Not every new move has to involve robotics, but they should focus on what customers want: simple, fast, efficient and cost-effective service. Non-traditional competitors -- think of Alibaba Group Holding affiliate Alipay and Tencent Holdings' WeChat Pay and popular services such as Hong Kong's Octopus stored-value cards -- are taking a chunk of business largely because their services are convenient and intuitive.

While robots are not widespread yet, a handful of banks have begun to deploy them in their back offices. But robots are not the only path to more sophisticated digital services.

Sales staff at Janalakshmi Financial Services, a leader in the microfinance industry in India, use tablets to seek out and enroll customers digitally at consumers' homes. They make extensive use of biometrics at different stages of the loan disbursement and collection process. Accenture helped JFS introduce robotics to improve process efficiency more than two years ago and this has resulted in dramatic improvements in turnaround times and accuracy levels for the bank.

Offerings that reduce waiting times, increase options without raising costs and leverage big data and artificial intelligence that can crunch more information than the human mind are game changers.
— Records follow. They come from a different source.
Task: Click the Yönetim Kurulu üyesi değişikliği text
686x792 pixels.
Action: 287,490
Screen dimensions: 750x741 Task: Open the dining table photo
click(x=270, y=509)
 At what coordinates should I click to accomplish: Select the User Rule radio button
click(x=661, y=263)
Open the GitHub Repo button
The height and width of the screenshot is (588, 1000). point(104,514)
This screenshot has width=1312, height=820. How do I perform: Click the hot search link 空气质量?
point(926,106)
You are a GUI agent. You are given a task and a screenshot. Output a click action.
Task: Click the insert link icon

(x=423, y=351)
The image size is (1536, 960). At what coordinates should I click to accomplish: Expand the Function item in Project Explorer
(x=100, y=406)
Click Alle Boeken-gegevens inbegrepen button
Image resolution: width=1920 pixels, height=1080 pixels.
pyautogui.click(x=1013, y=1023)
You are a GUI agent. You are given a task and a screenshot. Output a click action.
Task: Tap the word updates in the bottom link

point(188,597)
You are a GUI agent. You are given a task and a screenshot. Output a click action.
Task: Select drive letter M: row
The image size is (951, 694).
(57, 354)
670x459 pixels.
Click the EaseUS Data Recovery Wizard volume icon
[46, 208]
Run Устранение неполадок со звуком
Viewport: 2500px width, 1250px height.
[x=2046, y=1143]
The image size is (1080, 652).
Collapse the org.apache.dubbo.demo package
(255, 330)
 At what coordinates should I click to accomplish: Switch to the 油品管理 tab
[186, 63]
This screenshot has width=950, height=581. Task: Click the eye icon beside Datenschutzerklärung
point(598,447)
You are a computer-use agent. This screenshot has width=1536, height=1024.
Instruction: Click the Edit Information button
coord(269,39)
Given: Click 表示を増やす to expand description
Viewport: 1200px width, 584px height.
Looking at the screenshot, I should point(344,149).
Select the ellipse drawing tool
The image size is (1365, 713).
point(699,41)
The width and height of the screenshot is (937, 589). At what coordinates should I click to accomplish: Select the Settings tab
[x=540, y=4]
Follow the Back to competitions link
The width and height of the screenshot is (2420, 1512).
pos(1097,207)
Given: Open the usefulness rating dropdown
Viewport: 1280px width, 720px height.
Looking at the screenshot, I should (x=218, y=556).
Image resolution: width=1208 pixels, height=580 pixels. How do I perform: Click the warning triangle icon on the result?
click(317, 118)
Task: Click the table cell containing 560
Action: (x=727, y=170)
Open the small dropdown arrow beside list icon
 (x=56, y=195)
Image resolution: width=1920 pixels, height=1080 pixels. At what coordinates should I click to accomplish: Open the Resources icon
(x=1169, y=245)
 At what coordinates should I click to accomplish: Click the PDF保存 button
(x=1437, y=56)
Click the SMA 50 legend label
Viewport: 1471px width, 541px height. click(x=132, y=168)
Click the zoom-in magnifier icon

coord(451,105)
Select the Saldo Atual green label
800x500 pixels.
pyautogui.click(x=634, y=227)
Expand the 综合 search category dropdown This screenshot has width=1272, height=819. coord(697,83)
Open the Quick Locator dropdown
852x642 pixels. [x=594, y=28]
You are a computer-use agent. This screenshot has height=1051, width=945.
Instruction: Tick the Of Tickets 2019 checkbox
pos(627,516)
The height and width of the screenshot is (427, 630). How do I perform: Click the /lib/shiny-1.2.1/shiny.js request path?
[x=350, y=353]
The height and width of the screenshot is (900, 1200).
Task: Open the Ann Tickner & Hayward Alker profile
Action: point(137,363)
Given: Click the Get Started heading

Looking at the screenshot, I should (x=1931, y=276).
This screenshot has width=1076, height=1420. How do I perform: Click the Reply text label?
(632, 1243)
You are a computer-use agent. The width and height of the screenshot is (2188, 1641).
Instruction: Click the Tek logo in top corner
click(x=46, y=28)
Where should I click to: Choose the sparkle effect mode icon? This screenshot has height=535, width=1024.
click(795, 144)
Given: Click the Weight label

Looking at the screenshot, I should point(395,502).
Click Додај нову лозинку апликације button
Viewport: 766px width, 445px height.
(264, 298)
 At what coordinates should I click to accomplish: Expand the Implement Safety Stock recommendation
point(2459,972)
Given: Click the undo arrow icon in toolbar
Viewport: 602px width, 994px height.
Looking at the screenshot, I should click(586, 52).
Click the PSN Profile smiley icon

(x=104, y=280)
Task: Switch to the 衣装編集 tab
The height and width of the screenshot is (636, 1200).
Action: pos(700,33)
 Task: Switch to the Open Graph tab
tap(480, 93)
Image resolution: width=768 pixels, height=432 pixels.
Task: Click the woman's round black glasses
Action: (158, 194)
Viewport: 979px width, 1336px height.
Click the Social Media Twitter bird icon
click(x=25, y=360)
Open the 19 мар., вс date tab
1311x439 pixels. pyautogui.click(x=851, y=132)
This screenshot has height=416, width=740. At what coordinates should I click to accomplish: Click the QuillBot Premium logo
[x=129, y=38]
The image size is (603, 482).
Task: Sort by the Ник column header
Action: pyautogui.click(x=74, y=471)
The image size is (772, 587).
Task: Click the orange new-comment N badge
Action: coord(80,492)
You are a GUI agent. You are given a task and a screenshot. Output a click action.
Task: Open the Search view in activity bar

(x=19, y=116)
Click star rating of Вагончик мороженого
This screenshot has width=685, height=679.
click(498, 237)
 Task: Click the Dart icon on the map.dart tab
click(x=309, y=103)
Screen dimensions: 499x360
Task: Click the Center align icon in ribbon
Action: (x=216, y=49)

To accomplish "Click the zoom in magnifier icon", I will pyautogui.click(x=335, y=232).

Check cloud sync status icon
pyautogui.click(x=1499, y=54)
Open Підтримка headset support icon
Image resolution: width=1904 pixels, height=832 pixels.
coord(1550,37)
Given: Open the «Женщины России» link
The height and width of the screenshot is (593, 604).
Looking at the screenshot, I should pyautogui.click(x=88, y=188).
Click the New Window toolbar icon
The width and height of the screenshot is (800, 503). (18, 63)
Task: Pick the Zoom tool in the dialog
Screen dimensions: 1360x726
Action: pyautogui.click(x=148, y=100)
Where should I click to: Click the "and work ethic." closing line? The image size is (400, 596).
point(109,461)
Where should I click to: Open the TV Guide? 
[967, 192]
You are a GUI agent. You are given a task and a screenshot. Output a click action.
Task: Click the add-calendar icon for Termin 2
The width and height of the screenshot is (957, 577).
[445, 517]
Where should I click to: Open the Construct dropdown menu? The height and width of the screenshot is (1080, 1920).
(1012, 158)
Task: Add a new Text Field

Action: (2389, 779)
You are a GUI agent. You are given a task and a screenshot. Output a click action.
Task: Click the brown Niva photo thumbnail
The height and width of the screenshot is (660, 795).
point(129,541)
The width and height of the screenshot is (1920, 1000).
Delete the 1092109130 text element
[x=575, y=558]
As it stands now, many digital natives probably have never written a check or have even seen a savings account passbook. While they may have stood in line at a bank, chances are they would question the need for such a time-wasting exercise. These are the customers who will ultimately view mobile, online and video services as bare minimum requirements.

Robotics is the way forward, not just to keep customers happy but to satisfy shareholders by impacting the bottom line with efficiency-boosting services. Asian financial services companies, which typically do not have legacy information technology systems dogging progress and that have digitally switched-on customers, have an opportunity to lead the way.

Alex Trott is managing director and head of distribution and marketing for Asia-Pacific for Accenture Financial Services. Piercarlo Gera is the group's senior managing director.